ダイキン工業、ソフトバンク・テクノロジー、青山キャピタルの3社は2017年3月22日、職種や職場環境と人間が感じるストレスの関係などを調べる実証実験を共同で実施すると発表した。実験は2017年7月から開始する予定。現在は関係する機器と情報システムを開発しているところだという。
ダイキン工業は心拍からストレス強度を判定するセンサー機器の開発を担当し、ソフトバンク・テクノロジーは情報を蓄積、分析するシステムをクラウドサービス上に構築する役目を担う。青山キャピタルは、衣料品業界のネットワークを活用して、さまざまな職種から被験者となるモニターを集める。ちなみに、青山キャピタルの親会社はフォーマルウェア販売チェーン店「洋服の青山」を経営する青山商事。
実験に使うセンサーは、ダイキン工業のテクノロジーイノベーションセンターが開発を担当する。独自技術「Airitmo(エアリトモ)」を利用して、ベルトに引っ掛けるだけで心拍だけでなく、身体の姿勢の変化(立位と臥位)などを検出するものになる。一般的な心拍センサーのようにセンサーを肌に貼り付けたり、手首にセンサーを巻く必要がないので、センサーの存在を意識させずに心拍などのデータを取得できる。
このセンサーは細いゴムチューブを内蔵しており、チューブ内の空気の振動を圧力センサーで測定し、その結果に信号処理を施すことで、心拍や呼吸回数を検知できる。ほかにも、運動によって消費したカロリーを示す「METs値」や歩数も検出可能だ。
図 実験に使うセンサー。ベルトに引っ掛けるだけで、心拍数や呼吸回数を検知できる
出所 ダイキン工業
このセンサーは、心拍の間隔を分析することで人間が感じているストレスの強さを判定する機能も備えている。人間はストレスをあまり感じていないときは心拍の間隔が長くなったり短くなったりする。この心拍の「ゆらぎ」が、ストレスを感じていると小さくなり、心拍の間隔が一定に近くなる。この変化を読み取って、ストレス強度を判定する。実験では、このセンサーはBluetoothで被験者が持つスマートフォンと通信して検出データを送信する。受信したスマートフォンはLTEでインターネットにアクセスして、クラウドのサーバーにデータを送信する予定となっている。
図 人間の心拍はストレスをあまり感じていないときは、拍動の間隔がばらつくが、ストレスを感じると間隔が一定に近くなっていく
出所 バイオ・シータ
今回の実験を実施する3社は、実験での代表的な検証項目として3点挙げている。1点目は、ベルトに引っ掛けるセンサーが検出する生体情報の精度。センサーが検知する値がどれくらい確かなものなのかを検証するということだ。
2つ目と3つ目は、働く人に密接に関わる問題を検証するものだ。2つ目は職種の違いや、職場環境の違いによるストレスの強さの検証。
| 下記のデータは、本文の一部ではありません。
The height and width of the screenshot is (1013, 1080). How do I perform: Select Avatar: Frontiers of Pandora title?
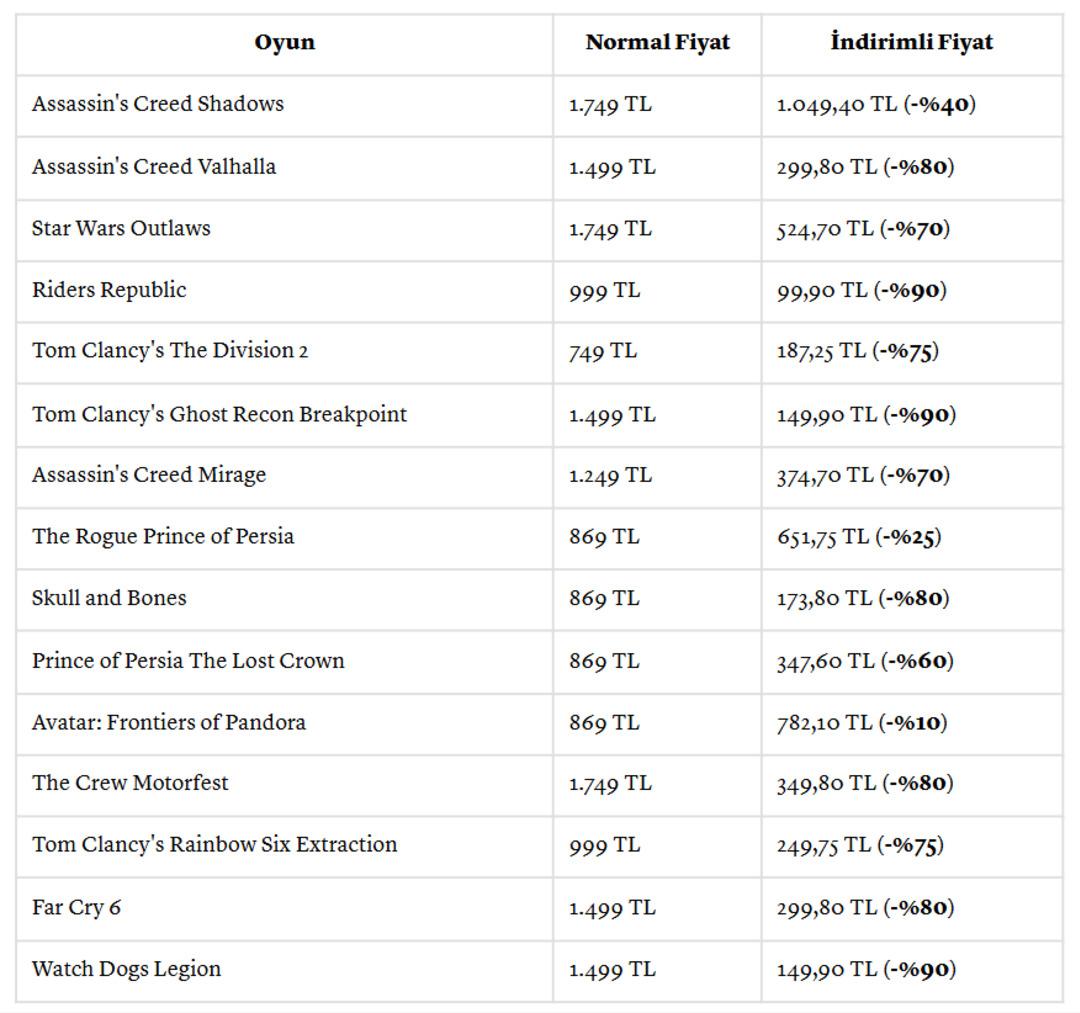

3つ目がストレス強度と睡眠の深さの相関を確かめるというものだ。現在、見直しの機運が高まっている「働き方」にも通じる問題だ。
ダイキン工業は、この実験で得たデータを活用して、人が感じているストレス強度の推移を検知して空調設備の運転状態を自動的に制御する技術を開発することを目標として掲げている。この技術を通して、人間が快適に感じるだけでなく、働く人の生産性が向上するオフィス空間を作り上げることも目指している。
ソフトバンク・テクノロジーは生体情報を蓄積、分析してその結果をグラフなどの形で視覚的に提示するシステムと、個々のセンサー機器を集中管理するシステムをクラウドサービス上に構築し、完成させることを目指している。データを蓄積、分析するシステムにはMicrosoftのクラウドサービス「Microsoft Azure」を利用し、個々のセンサー機器を管理するシステムの構築には、ソフトバンク傘下の英ARM社のマイコンコア「Cortex-Mシリーズ」とマイコン向けOS「mbed OS」、センサー機器の管理機能を提供するクラウドサービス「mbed Cloud」を活用するとしている。
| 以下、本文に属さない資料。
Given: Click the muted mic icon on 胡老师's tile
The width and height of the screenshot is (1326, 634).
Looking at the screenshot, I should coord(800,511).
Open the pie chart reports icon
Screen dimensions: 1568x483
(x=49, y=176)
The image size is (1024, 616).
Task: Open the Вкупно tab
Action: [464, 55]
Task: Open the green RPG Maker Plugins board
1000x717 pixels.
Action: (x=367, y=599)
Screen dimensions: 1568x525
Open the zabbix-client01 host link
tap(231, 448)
青山キャピタルは、今回の実験で生体情報の提供を受けている被験者に、健康維持に役立つ情報を提供することで、働く人の健康に対する関心が深まり、健康に対する意識が改善するかを確かめるとしている。さらに、実験後は、働く人に向けた新しいヘルスケアサービスの新規開発を目指すとしている。このサービスはファッションの要素も盛り込んだ新しいものになるという。